Your task: Return the lines below with every character unchanged.

+++ Data extract

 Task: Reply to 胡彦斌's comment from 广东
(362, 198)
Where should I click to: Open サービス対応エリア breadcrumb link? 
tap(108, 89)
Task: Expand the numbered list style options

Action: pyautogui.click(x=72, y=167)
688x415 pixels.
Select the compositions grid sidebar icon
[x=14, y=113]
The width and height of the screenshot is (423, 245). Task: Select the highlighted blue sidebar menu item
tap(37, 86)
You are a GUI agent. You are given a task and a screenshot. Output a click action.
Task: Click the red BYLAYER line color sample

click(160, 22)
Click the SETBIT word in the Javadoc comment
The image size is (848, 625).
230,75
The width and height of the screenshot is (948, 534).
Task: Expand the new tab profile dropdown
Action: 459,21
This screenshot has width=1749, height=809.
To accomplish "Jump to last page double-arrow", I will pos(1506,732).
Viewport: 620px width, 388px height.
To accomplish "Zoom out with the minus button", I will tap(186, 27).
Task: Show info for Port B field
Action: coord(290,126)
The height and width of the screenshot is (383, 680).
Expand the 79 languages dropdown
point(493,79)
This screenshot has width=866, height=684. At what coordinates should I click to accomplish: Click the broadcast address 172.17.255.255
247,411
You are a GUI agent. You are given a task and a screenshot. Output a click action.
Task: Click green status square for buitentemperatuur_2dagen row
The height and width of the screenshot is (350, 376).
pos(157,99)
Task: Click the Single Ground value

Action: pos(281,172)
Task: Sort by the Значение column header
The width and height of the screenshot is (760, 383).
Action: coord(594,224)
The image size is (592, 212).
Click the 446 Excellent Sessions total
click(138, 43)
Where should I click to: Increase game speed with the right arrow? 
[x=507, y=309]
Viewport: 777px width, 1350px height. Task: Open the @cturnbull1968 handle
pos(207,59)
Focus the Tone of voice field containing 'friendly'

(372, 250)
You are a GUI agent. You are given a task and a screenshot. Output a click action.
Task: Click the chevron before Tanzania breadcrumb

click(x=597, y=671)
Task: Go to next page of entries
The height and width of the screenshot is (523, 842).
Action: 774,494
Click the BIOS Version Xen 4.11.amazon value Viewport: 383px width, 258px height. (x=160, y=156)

++++++

Task answer:
 Task: Reply to 胡彦斌's comment from 广东
(362, 198)
Where should I click to: Open サービス対応エリア breadcrumb link? 
tap(108, 89)
Task: Expand the numbered list style options

Action: pyautogui.click(x=72, y=167)
688x415 pixels.
Select the compositions grid sidebar icon
[x=14, y=113]
The width and height of the screenshot is (423, 245). Task: Select the highlighted blue sidebar menu item
tap(37, 86)
You are a GUI agent. You are given a task and a screenshot. Output a click action.
Task: Click the red BYLAYER line color sample

click(160, 22)
Click the SETBIT word in the Javadoc comment
The image size is (848, 625).
230,75
The width and height of the screenshot is (948, 534).
Task: Expand the new tab profile dropdown
Action: 459,21
This screenshot has width=1749, height=809.
To accomplish "Jump to last page double-arrow", I will pos(1506,732).
Viewport: 620px width, 388px height.
To accomplish "Zoom out with the minus button", I will tap(186, 27).
Task: Show info for Port B field
Action: coord(290,126)
The height and width of the screenshot is (383, 680).
Expand the 79 languages dropdown
point(493,79)
This screenshot has width=866, height=684. At what coordinates should I click to accomplish: Click the broadcast address 172.17.255.255
247,411
You are a GUI agent. You are given a task and a screenshot. Output a click action.
Task: Click green status square for buitentemperatuur_2dagen row
The height and width of the screenshot is (350, 376).
pos(157,99)
Task: Click the Single Ground value

Action: pos(281,172)
Task: Sort by the Значение column header
The width and height of the screenshot is (760, 383).
Action: coord(594,224)
The image size is (592, 212).
Click the 446 Excellent Sessions total
click(138, 43)
Where should I click to: Increase game speed with the right arrow? 
[x=507, y=309]
Viewport: 777px width, 1350px height. Task: Open the @cturnbull1968 handle
pos(207,59)
Focus the Tone of voice field containing 'friendly'

(372, 250)
You are a GUI agent. You are given a task and a screenshot. Output a click action.
Task: Click the chevron before Tanzania breadcrumb

click(x=597, y=671)
Task: Go to next page of entries
The height and width of the screenshot is (523, 842).
Action: 774,494
Click the BIOS Version Xen 4.11.amazon value Viewport: 383px width, 258px height. (x=160, y=156)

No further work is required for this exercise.